The Timemaster I have goes from 1 1/4" up to 4 1/4" through 7 height options. I think most of the toros are similar but might not go up to 4 1/4. Some have a max HOC of 4" I believe.


----------



## llO0DQLE (Dec 4, 2017)

Thanks for the clarification about the 2 point HOC TN. Yes, from what I've seen, I believe the Toros start at around 1 - 1 1/4" as the lowest HOC and up to 4". I haven't seen one that's 4 1/4" but maybe I just missed it. I was also only looking at the Recyclers so maybe it's only the Timemasters that go that high.

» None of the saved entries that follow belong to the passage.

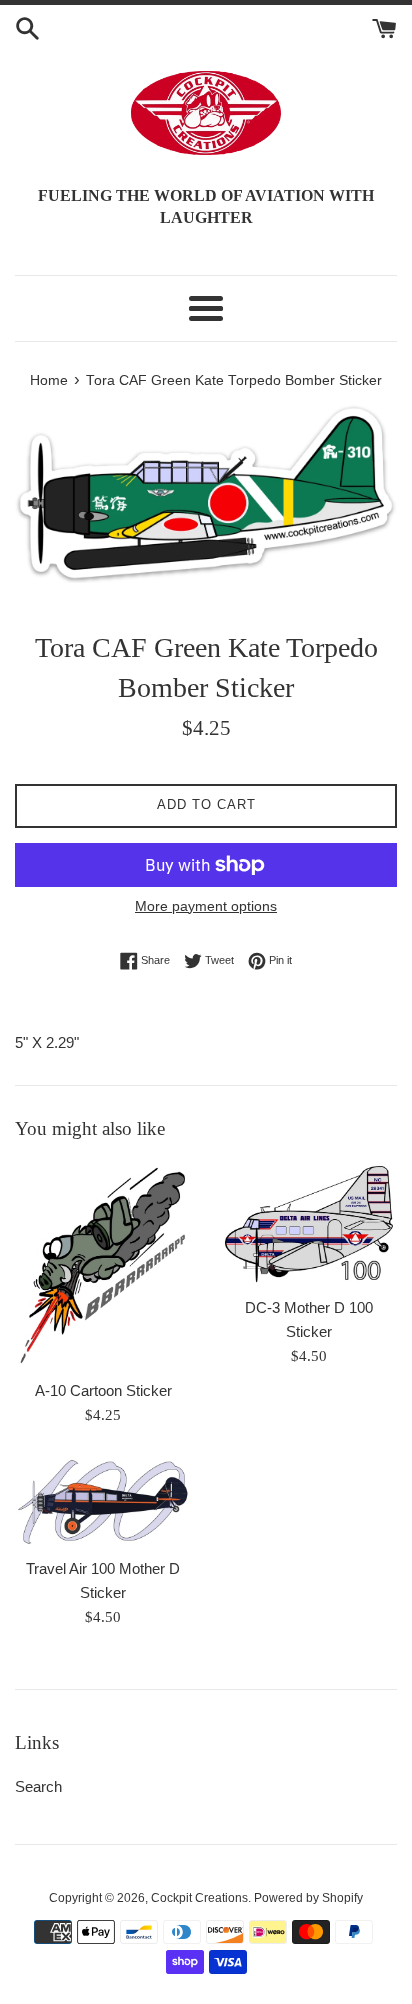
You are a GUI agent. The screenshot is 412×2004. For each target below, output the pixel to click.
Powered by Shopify (308, 1898)
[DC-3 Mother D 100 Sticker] (309, 1224)
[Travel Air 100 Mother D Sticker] (103, 1501)
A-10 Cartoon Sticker (103, 1390)
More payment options (206, 906)
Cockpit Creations (199, 1898)
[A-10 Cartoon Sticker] (103, 1266)
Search (38, 1786)
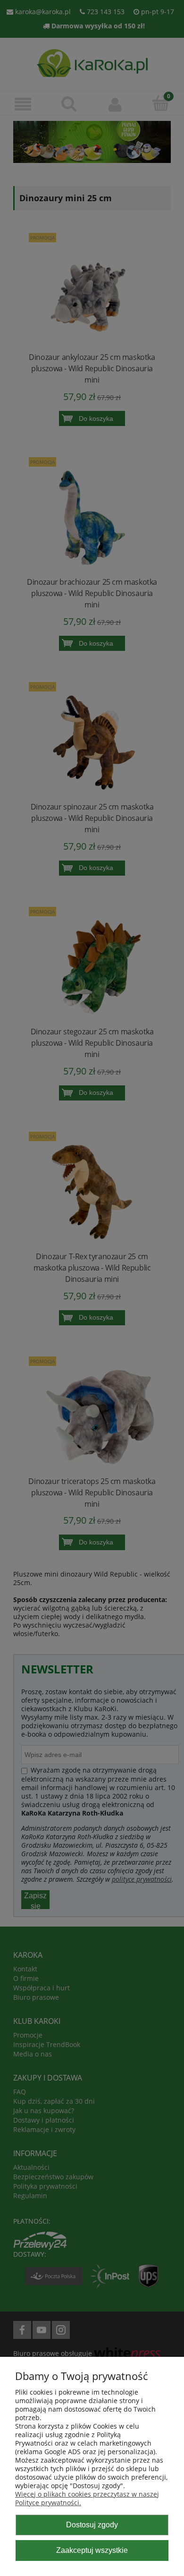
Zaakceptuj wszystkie (92, 2550)
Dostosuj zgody (92, 2524)
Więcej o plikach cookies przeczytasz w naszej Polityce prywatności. (87, 2498)
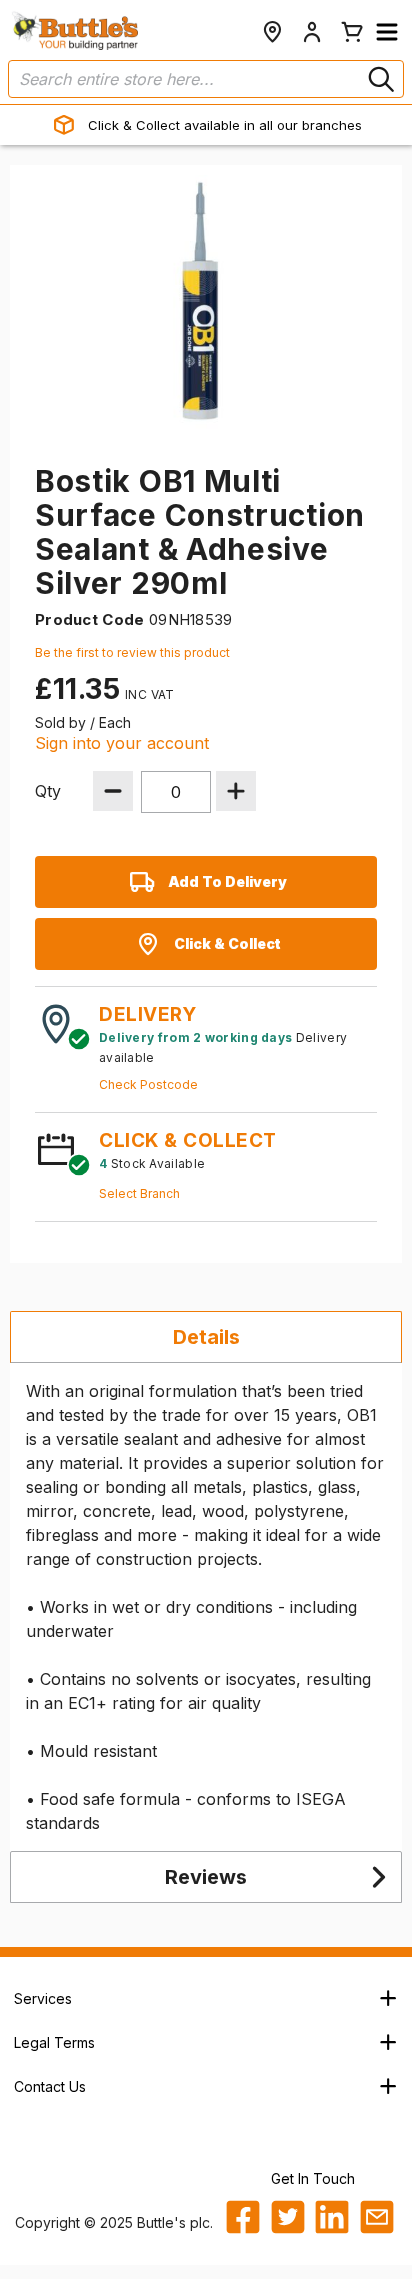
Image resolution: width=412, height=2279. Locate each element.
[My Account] (312, 32)
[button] (387, 32)
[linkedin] (332, 2217)
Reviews (206, 1877)
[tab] (206, 1337)
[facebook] (243, 2217)
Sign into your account (122, 743)
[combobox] (206, 79)
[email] (377, 2217)
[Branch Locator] (272, 32)
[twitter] (288, 2217)
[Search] (379, 79)
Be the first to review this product (132, 652)
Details (206, 1337)
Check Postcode (148, 1084)
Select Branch (139, 1193)
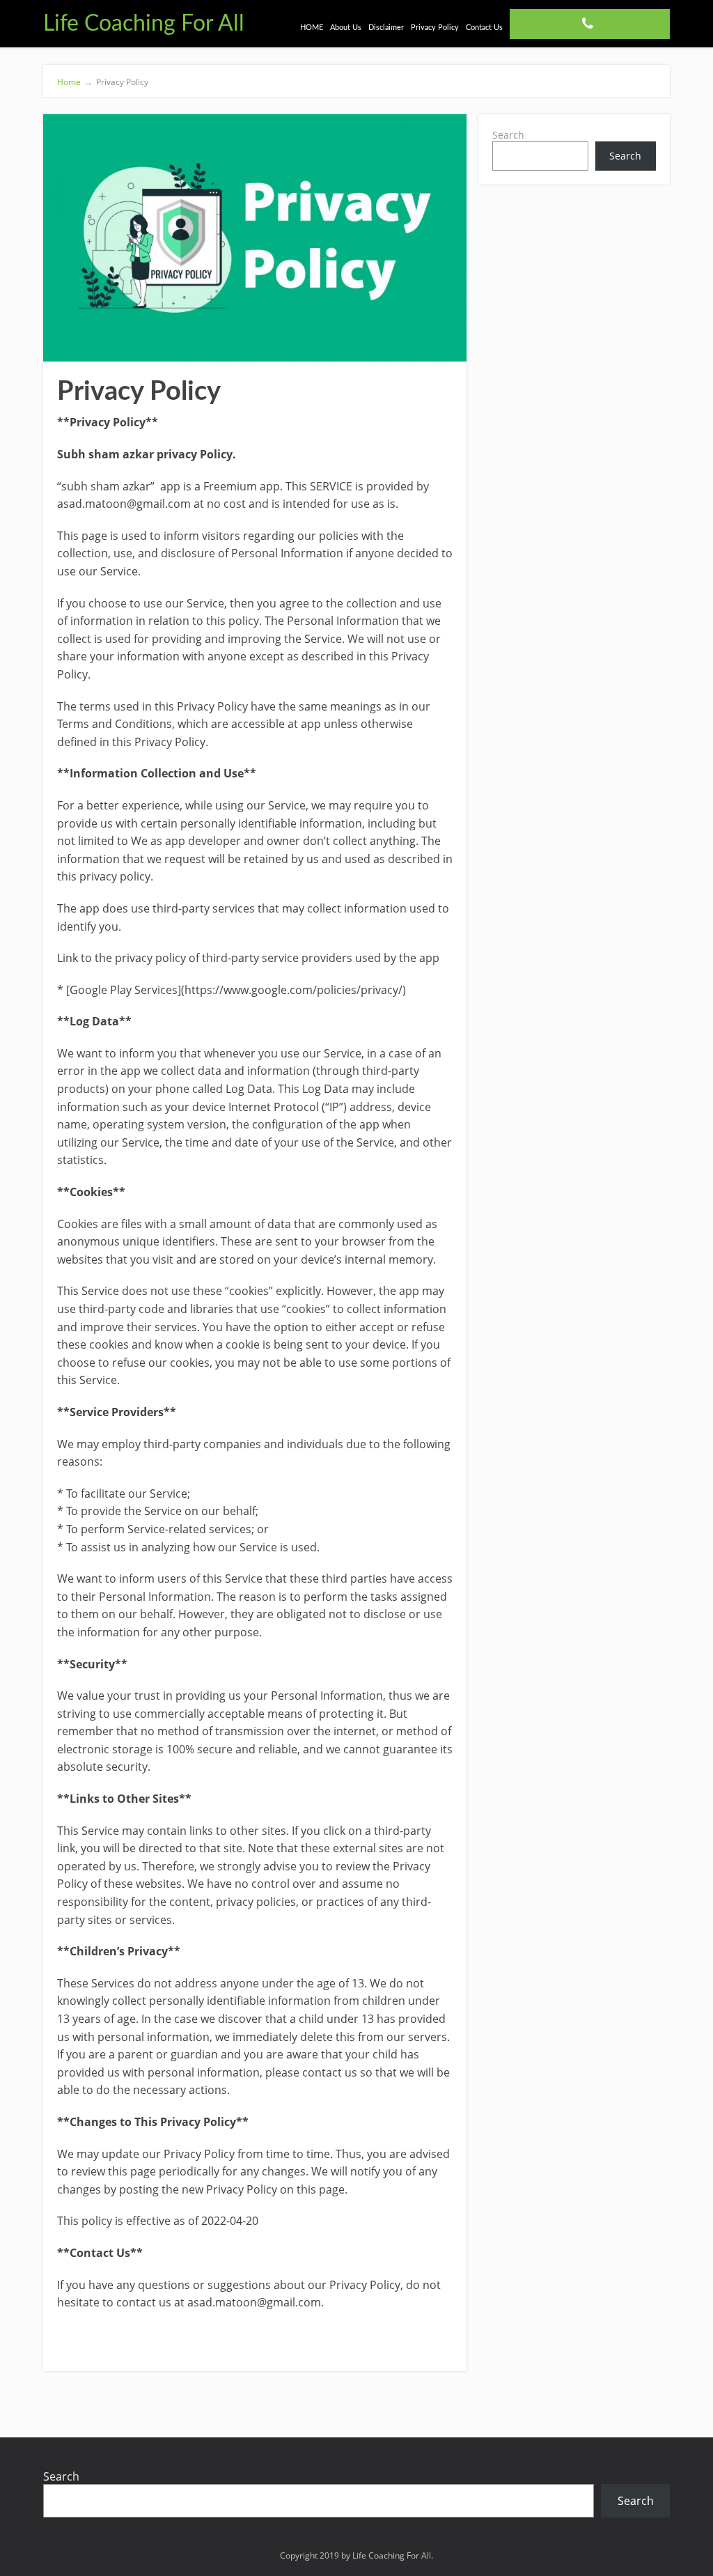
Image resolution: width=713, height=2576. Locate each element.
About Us (345, 27)
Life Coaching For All (143, 24)
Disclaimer (386, 27)
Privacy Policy (435, 27)
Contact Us (484, 27)
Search (508, 134)
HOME (311, 27)
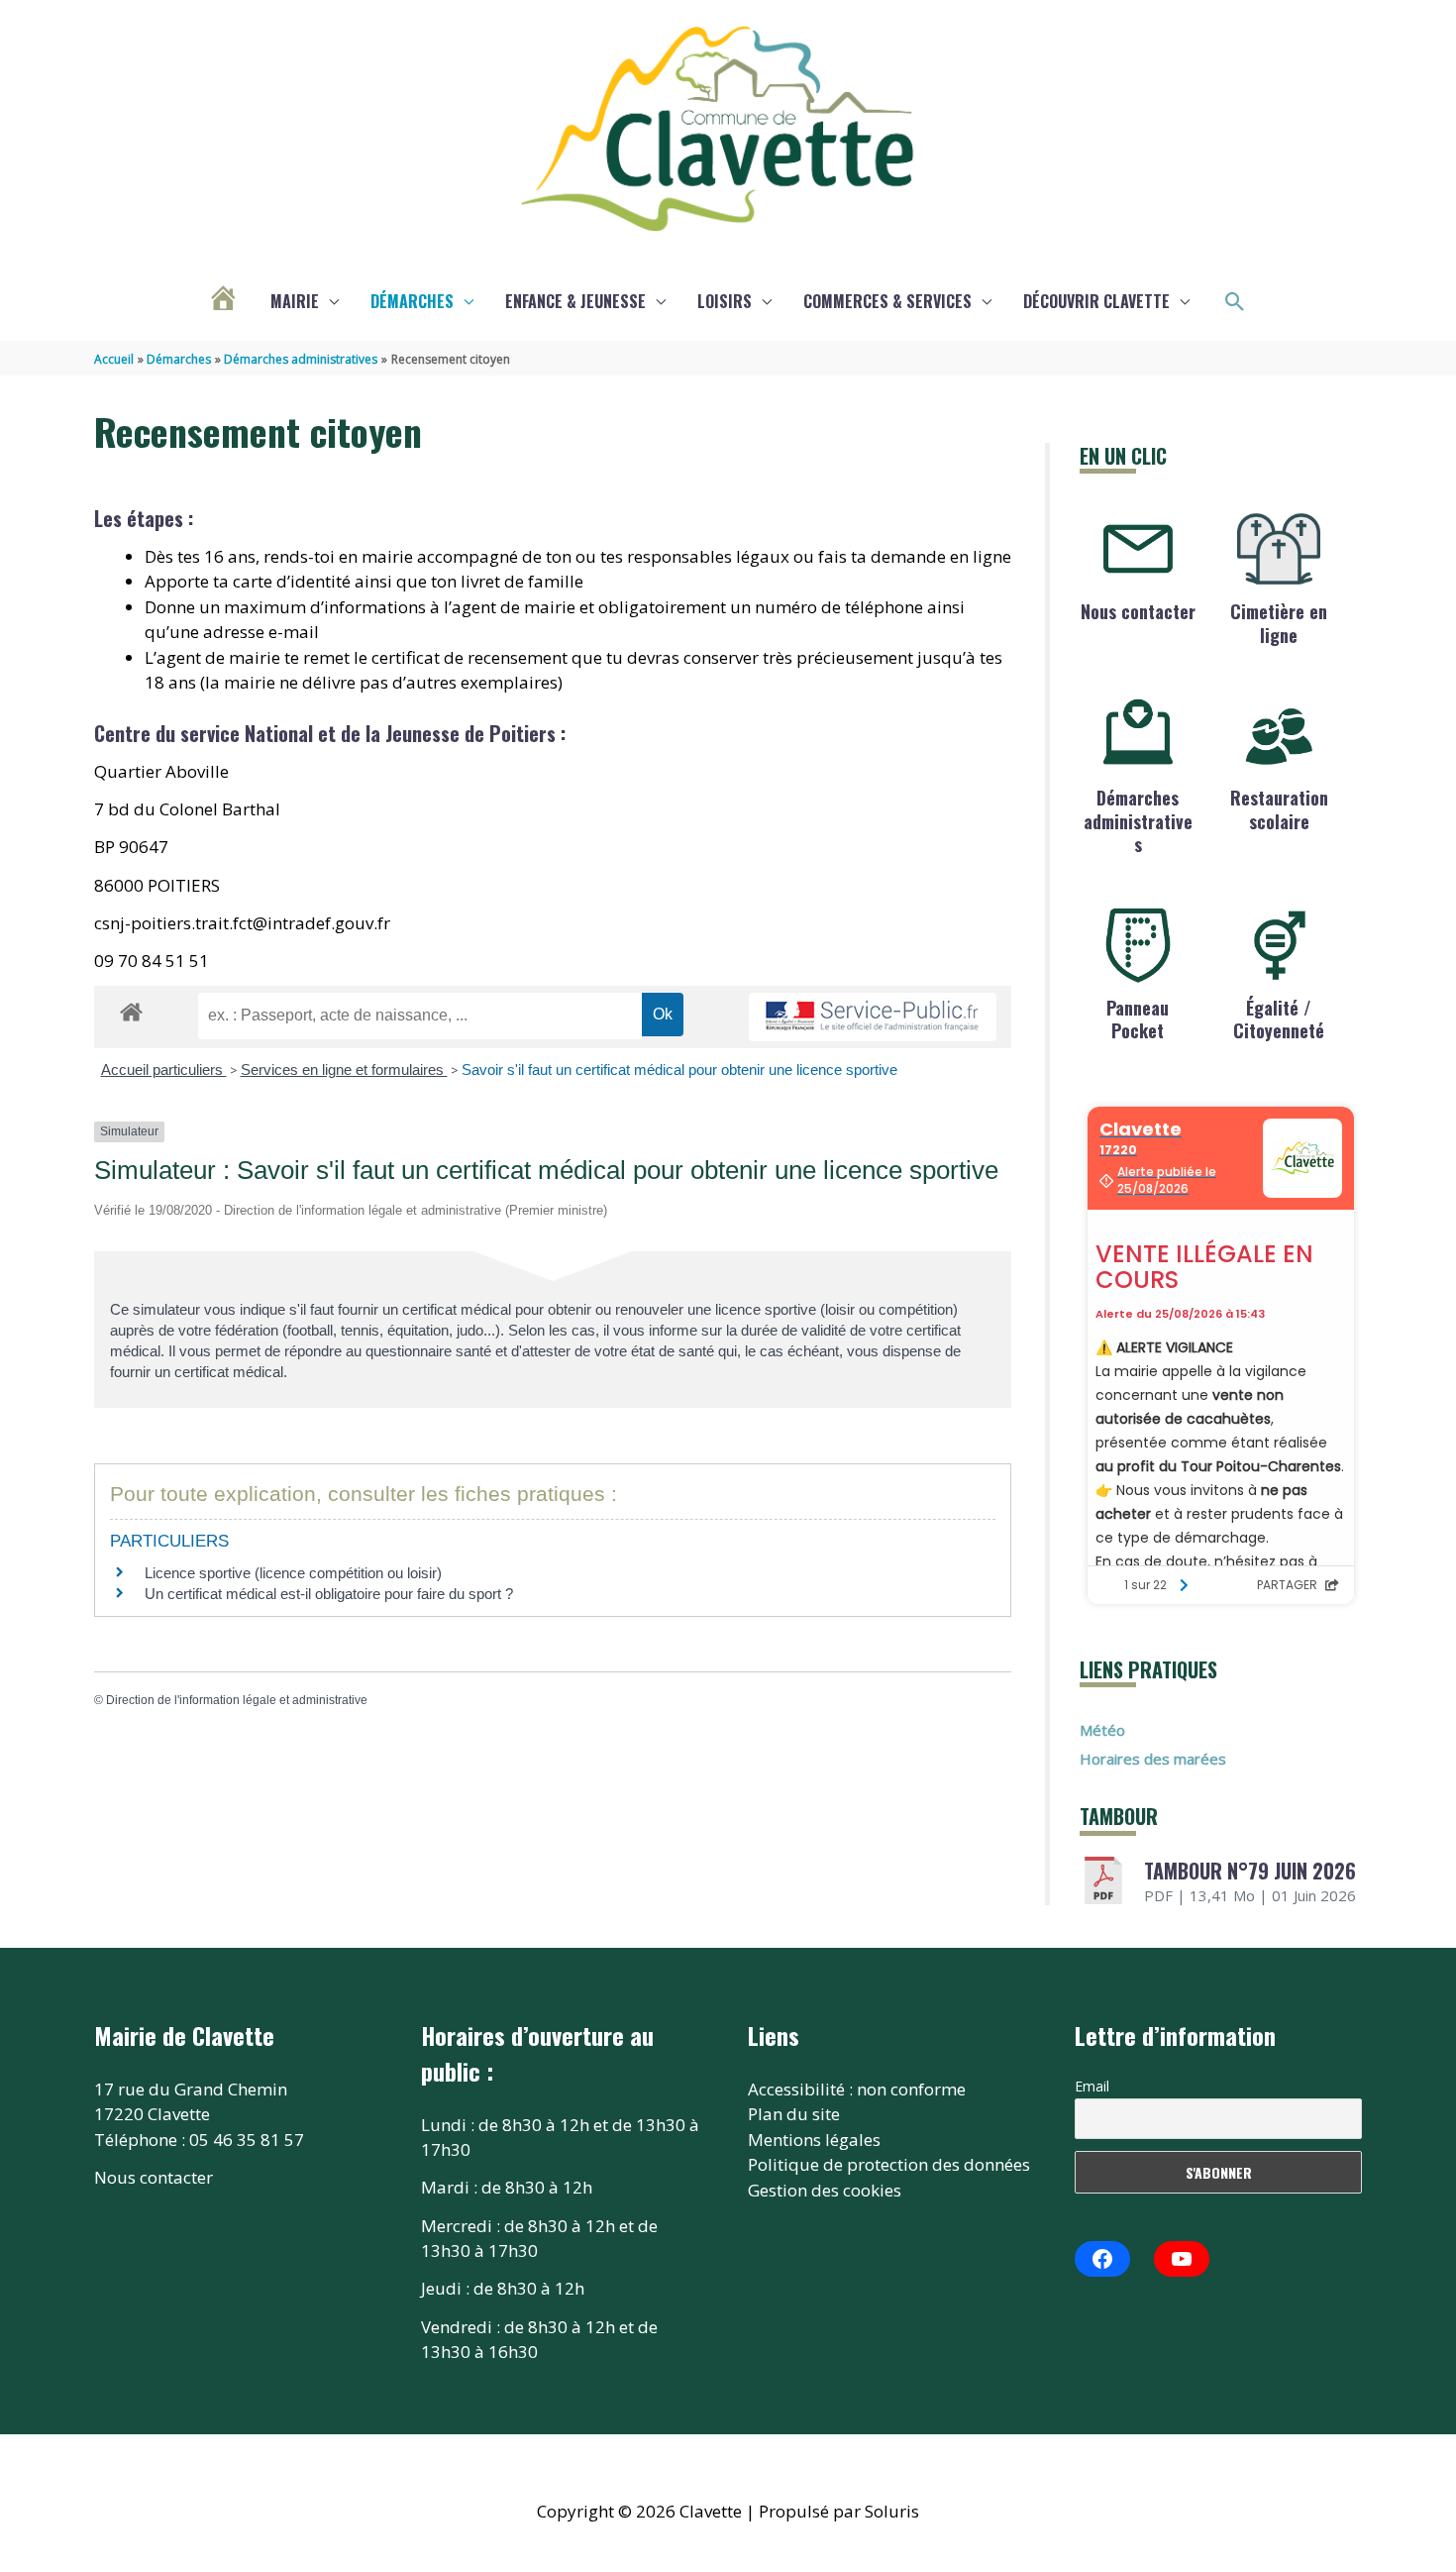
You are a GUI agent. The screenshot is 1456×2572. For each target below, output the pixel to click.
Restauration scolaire (1279, 809)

It also seems that all of their 20-22" mowers are all 140cc - 160cc.


----------



## TN Hawkeye (May 7, 2018)

llO0DQLE said:


> Thanks for the clarification about the 2 point HOC TN. Yes, from what I've seen, I believe the Toros start at around 1 - 1 1/4" as the lowest HOC and up to 4". I haven't seen one that's 4 1/4" but maybe I just missed it. I was also only looking at the Recyclers so maybe it's only the Timemasters that go that high. It also seems that all of their 20-22" mowers are all 140cc - 160cc.


I can't speak to the 20-22" models but I love my Timemaster. The personal pace system is the best self propelled system I've ever used. It mulches well, side discharges very well, and has a great cut quality. I know this doesn't mean the 20" model will be the same. Before I decided on the Timemaster I was torn between a super recycler and a 21" Honda. I probably would have gone with the Honda just because of the engine. Let us know which way you go and how you like it.


----------



## SNOWBOB11 (Aug 31, 2017)

llO0DQLE said:


> SNOWBOB11 said:
> 
> 
> > I was thinking about this one. It has a honda engine too.
> ...


I saw your post earlier but I was going to go to home depot this evening so I figured I'd just check out the mowers while I was there. The one in the first link has 6 HOC adjustments. The personal pace one they had only had 5 HOC adjustments. That's obviously less than the hondas 7.

With regards to the personal pace. I can't really give you a solid answer about what it is I don't like about it. How the handle has to be pushed just feels odd to me. It is probably just me and not something you'd care about. You might even think it's better than the normal self propelled. But for some reason it's just not for me.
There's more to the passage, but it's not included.